Okay, so the climbing part.  That’s a lifetime of blog posts in itself as far as a topic goes, but the gist is that I go climbing to calm my mind and my spirit down and to focus on something besides all the mental garbage and physical toxins that have built up in my body between climbing sessions.  When I’m climbing, I can’t be thinking about all that.  I have to be focused on the next hold, and climbing uses all the parts of your brain, or, as I would call them, all of your “brains”.  I think that our brain is actually many organs in one as function goes, so I think it’s fair to call them brains (yes, I’m medically, scientifically, and psychologically trained and I still say that, probably because I am highly educated in those areas).  Regardless of what you call it/them, climbing engages all parts of the jelly-mush encased inside your skull, and all of its extensions in the form of nerves and all the rest of that physiological stuff that goes into your physical body.  You have to focus on climbing and you can’t be distracted by the rest of your life when you’re climbing because climbing pushes all of that out of your thought realm!  Hallelujah for that!!!  You don’t have to think about your rotten boss, or that mean prank they pulled on you at work, or how embarrassed you felt when you made some mistake, or what your next mortgage payment is going to look like on your budget map considering that towing bill because your truck broke down…  None of that exists when you’re climbing.  On top of it all, you’re exercising, which burns off those toxins and helps your body out by getting it working and moving and functioning in an active capacity!  Climbing is great!!!

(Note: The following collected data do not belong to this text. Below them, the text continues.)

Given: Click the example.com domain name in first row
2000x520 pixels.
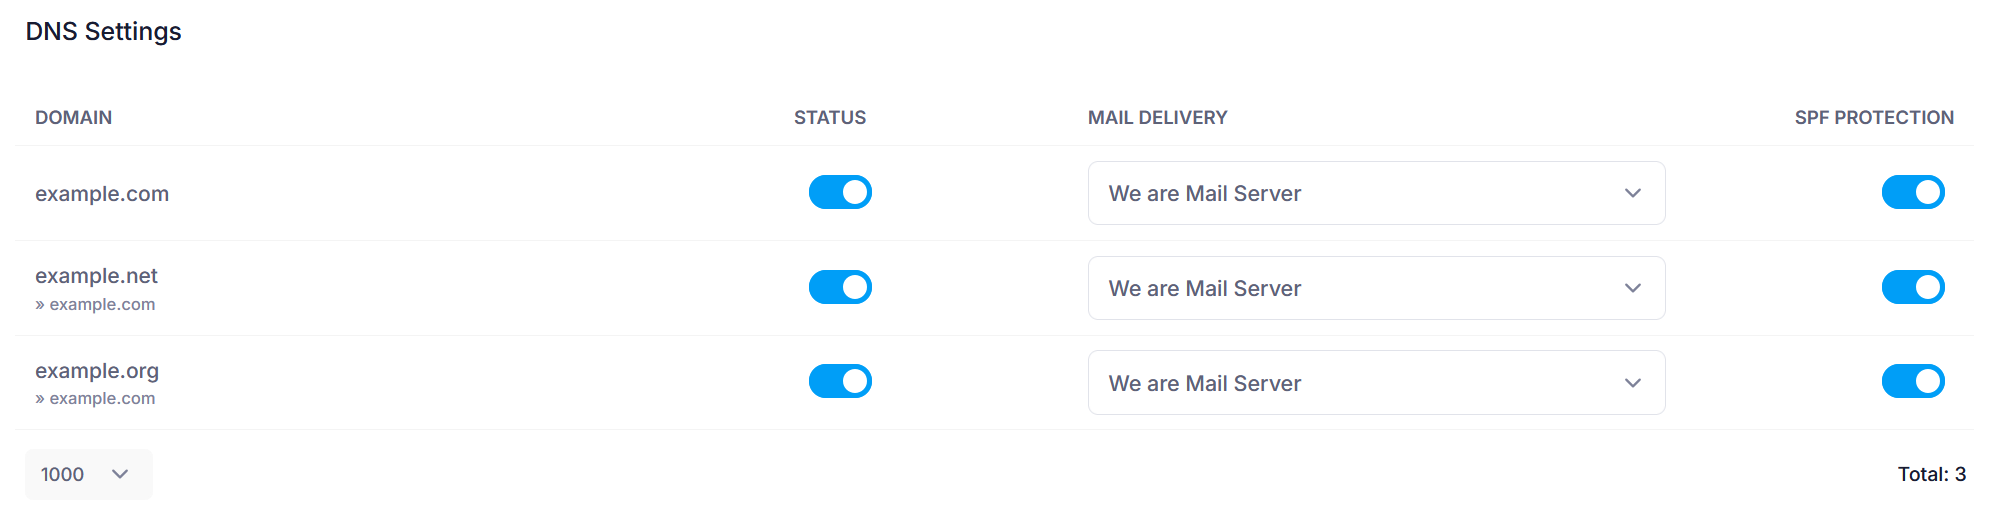Looking at the screenshot, I should coord(102,194).
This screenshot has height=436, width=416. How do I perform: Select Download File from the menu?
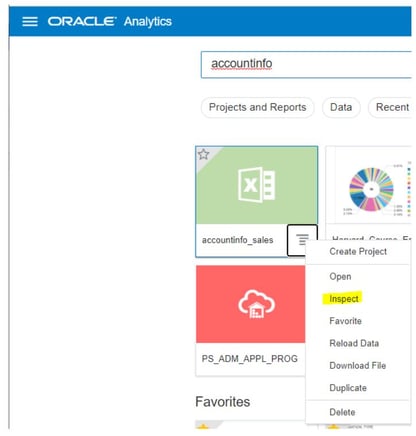358,366
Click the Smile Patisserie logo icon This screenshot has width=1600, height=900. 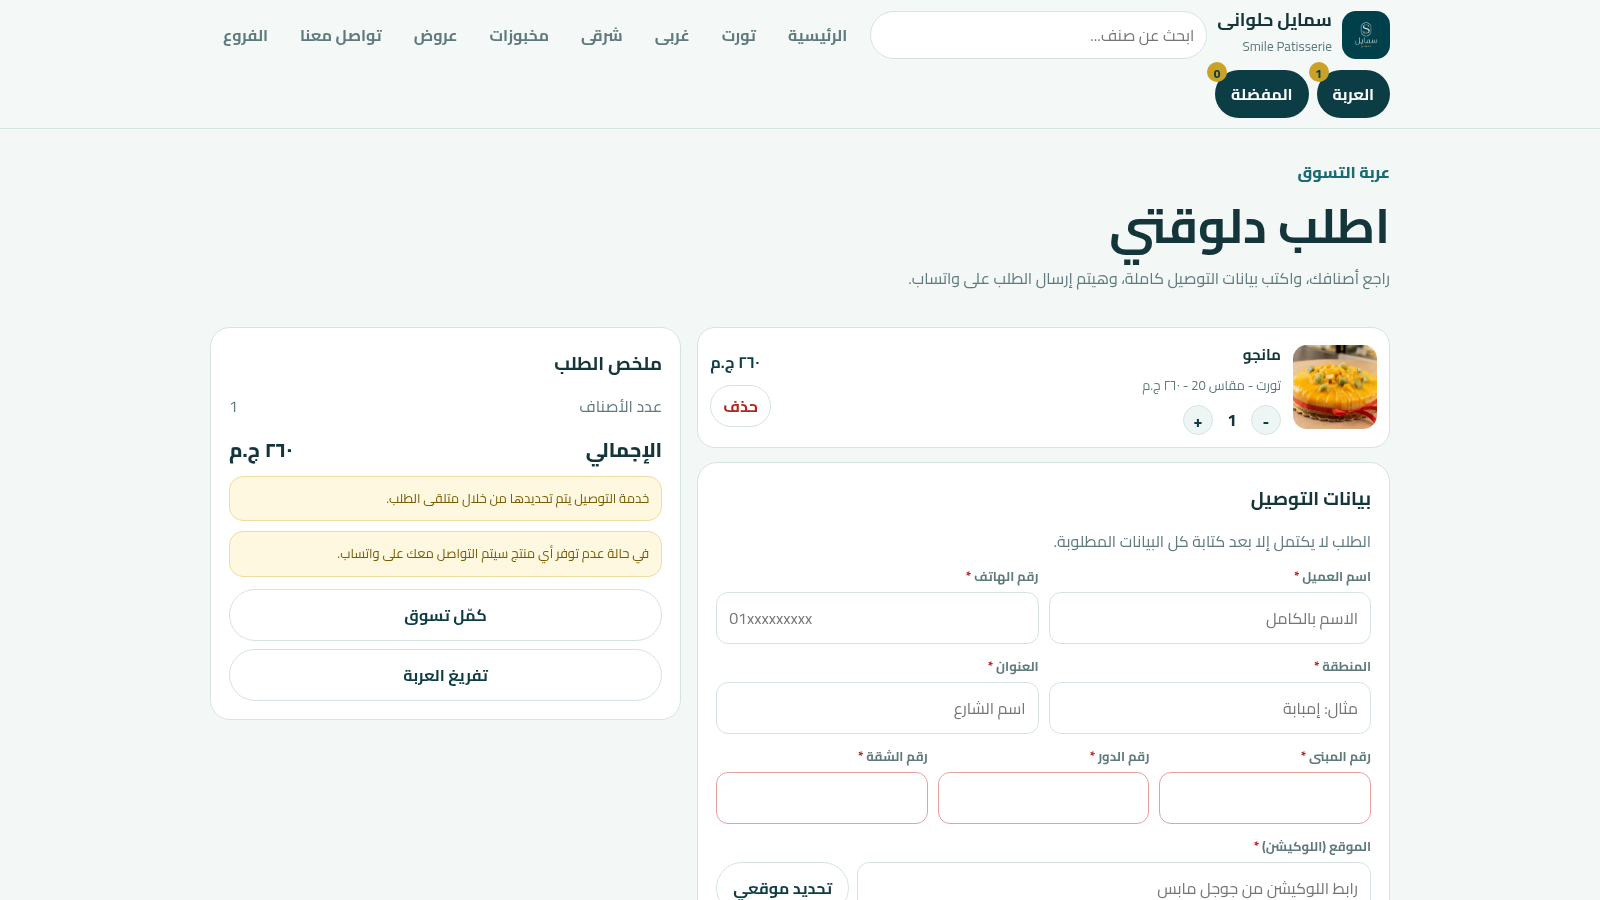[1365, 35]
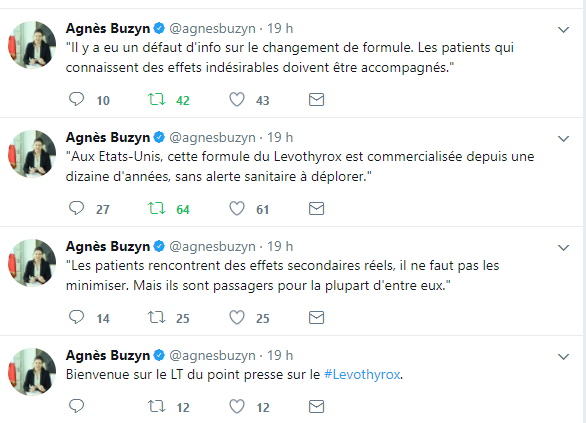This screenshot has height=423, width=586.
Task: Like the tweet with 43 likes
Action: pos(237,99)
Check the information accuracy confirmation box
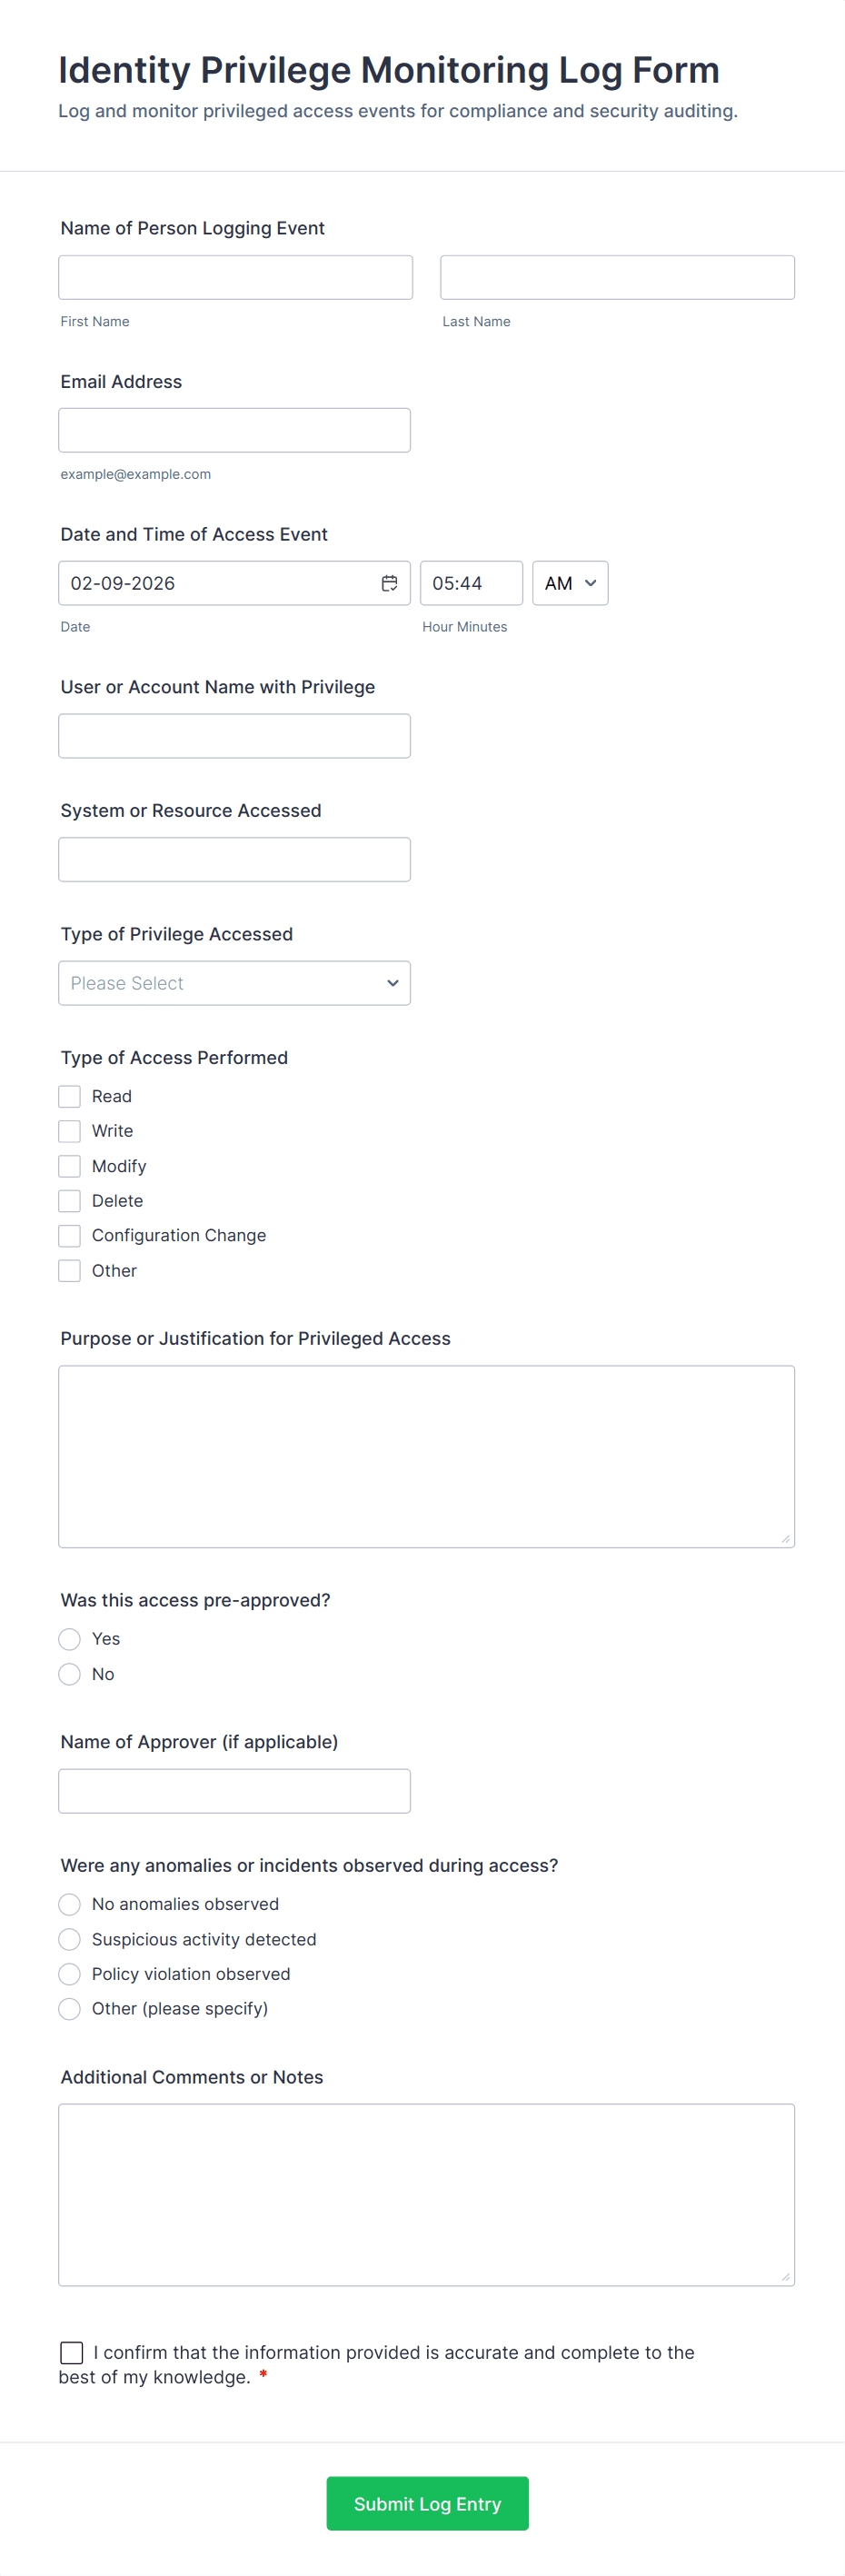845x2576 pixels. [70, 2352]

So, next time you’re feeling down, try to think of three things that are positive, even if they’re small.  Nothing is stupid or irrelevant here.  If you like the way it felt when you trimmed your nose hair this morning, that’s a positive.  There’s one.  Now think of two more.  You don’t have to share them with anybody, so they can be whatever you want.  And yes, you can laugh out loud and not tell anyone why.  That’s perfectly acceptable!!!  I encourage it, as a matter of fact, because laughter tends to be contagious!!!